The interosseous membrane remains intact after most distal radius fractures. Anatomic reduction tightens the interosseous membrane and approximates the torn edges of the TFCC and extensor carpi ulnaris. There is no need to fix ulnar styloid fractures, since sufficient stability allows for early forearm rotation.
A retrospective study of 200 surgically treated distal radius fractures in 194 patients was performed. Of these patients, 182 had 6 months’ minimum follow-up in which radiologic assessments of the fracture were made using Sarmiento-Lidstrom’s and Stewart-Gartland and Werley’s scoring systems. Distal radius fractures were classified according to the AO/ASIF classification, and ulnar styloid fractures were classified according to displacement, fragment size, and nonunion. Four subgroups were formed to describe ulnar styloid fractures: (1) no ulnar styloid fracture; (2) ulnar styloid fracture; (3) basilar ulnar styloid fracture; (4) ulnar styloid fracture nonunion. Of the 194 patients, 63% showed a fracture of the styloid or ulna accompanied by a distal radius fracture (54% isolated ulnar styloid fractures, 9% fractured ulna). The remaining 37% did not present an ulnar styloid fracture in the original x-rays, but 15% of these patients showed evidence of ulnar styloid fractures in later x-rays. Of the 63% of patients with a clearly present ulnar styloid fracture, 14% were basilar, and 48% were nonunions.
Functional, radiographic, and subjective information was used in the process, and no arthroscopies were performed. The unpaired t test and the chi-square test were applied for statistical analysis. Range of motion and grip strength were measured in all cases. The range of motion of the patients with an ulnar styloid fracture (63%) showed an average flexion of 82%, extension of 70%, radial deviation of 69%, ulnar deviation of 73%, pronation at 88%, supination at 84%, and grip strength of 85% as compared to the other hand. The 37% of patients who had no original ulnar styloid fractures or none at all showed flexion of 87%, extension of 72%, radial deviation of 67%, ulnar deviation of 76%, pronation at 95%, supination at 89%, and grip strength of 79% compared with the other hand. The majority of patients who sustained an ulnar-side injury lost some flexion and pronation.
Most distal radius fractures treated with an internal fixation present an ulnar-side injury. Nonunion of ulnar styloid fractures is common. No clinically significant DRUJ instability was seen in this series. The precise restoration of radial length may decrease the need for internal fixation of large styloid fragments.
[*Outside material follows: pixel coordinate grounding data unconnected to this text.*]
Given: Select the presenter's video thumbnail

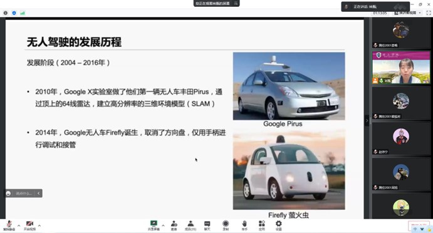Looking at the screenshot, I should tap(401, 68).

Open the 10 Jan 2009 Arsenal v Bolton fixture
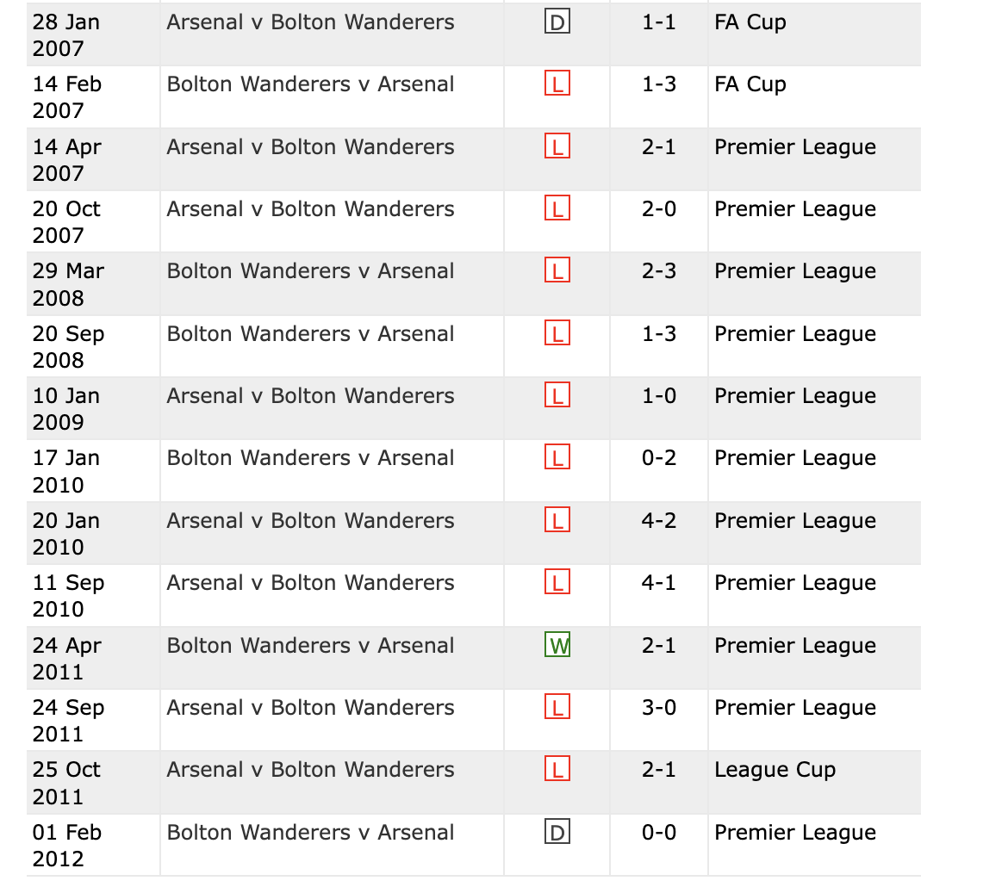click(310, 396)
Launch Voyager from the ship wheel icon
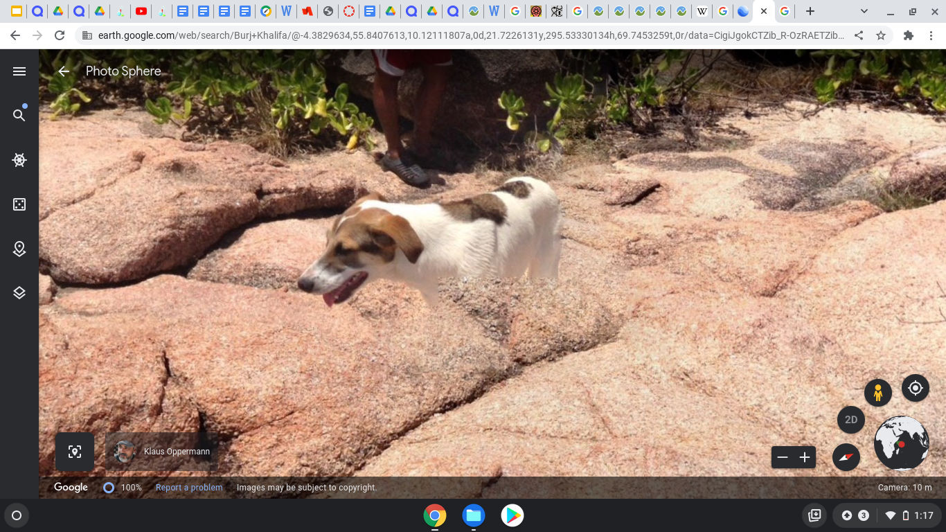Screen dimensions: 946x532 (x=19, y=160)
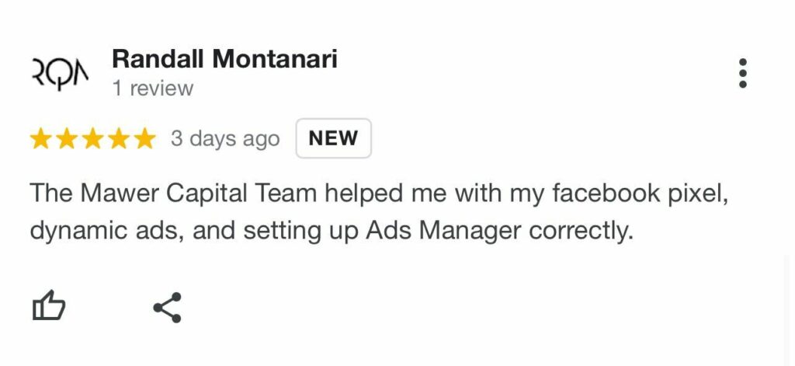
Task: Click the NEW badge beside the date
Action: (x=334, y=138)
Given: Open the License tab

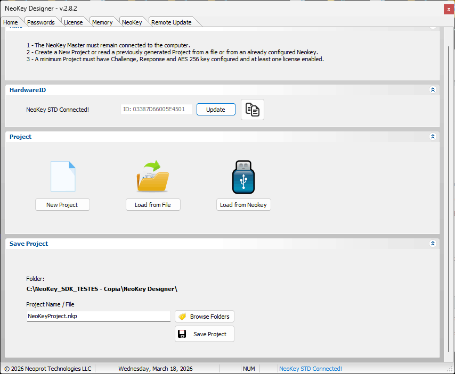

Internal fixation of a basilar ulnar styloid fracture is not needed if the DRUJ pivot shift test is negative after anatomic reduction. No positive result from postreduction DRUJ pivot shift test was seen. A positive result of this test is probably caused by either an anatomic defect of the sigmoid notch or a rupture of the distal aspect of the interosseous membrane.
RATIONALE FOR TREATMENT
Because the forearm is one articulation with two condyles—the proximal and the distal radioulnar joints—anatomic and stable osteosynthesis of displaced fractures of the radius and/or ulna is frequently recommended to correct articular malalignment and permit functional rehabilitation. Similarly, significantly displaced unstable fractures of the distal radius with an intact ulna, which are invariably accompanied by DRUJ subluxation, should be treated with anatomic and stable osteosynthesis of the radius. Restoring the radius usually automatically corrects any DRUJ subluxation and restores DRUJ stability ( Fig. 15-2 ). This occurs because the DIOL usually remains intact and the tension that is reestablished in this structure by anatomic reduction of the radius is sufficient to stabilize the DRUJ and to institute immediate forearm rotation ( Fig. 15-3 ).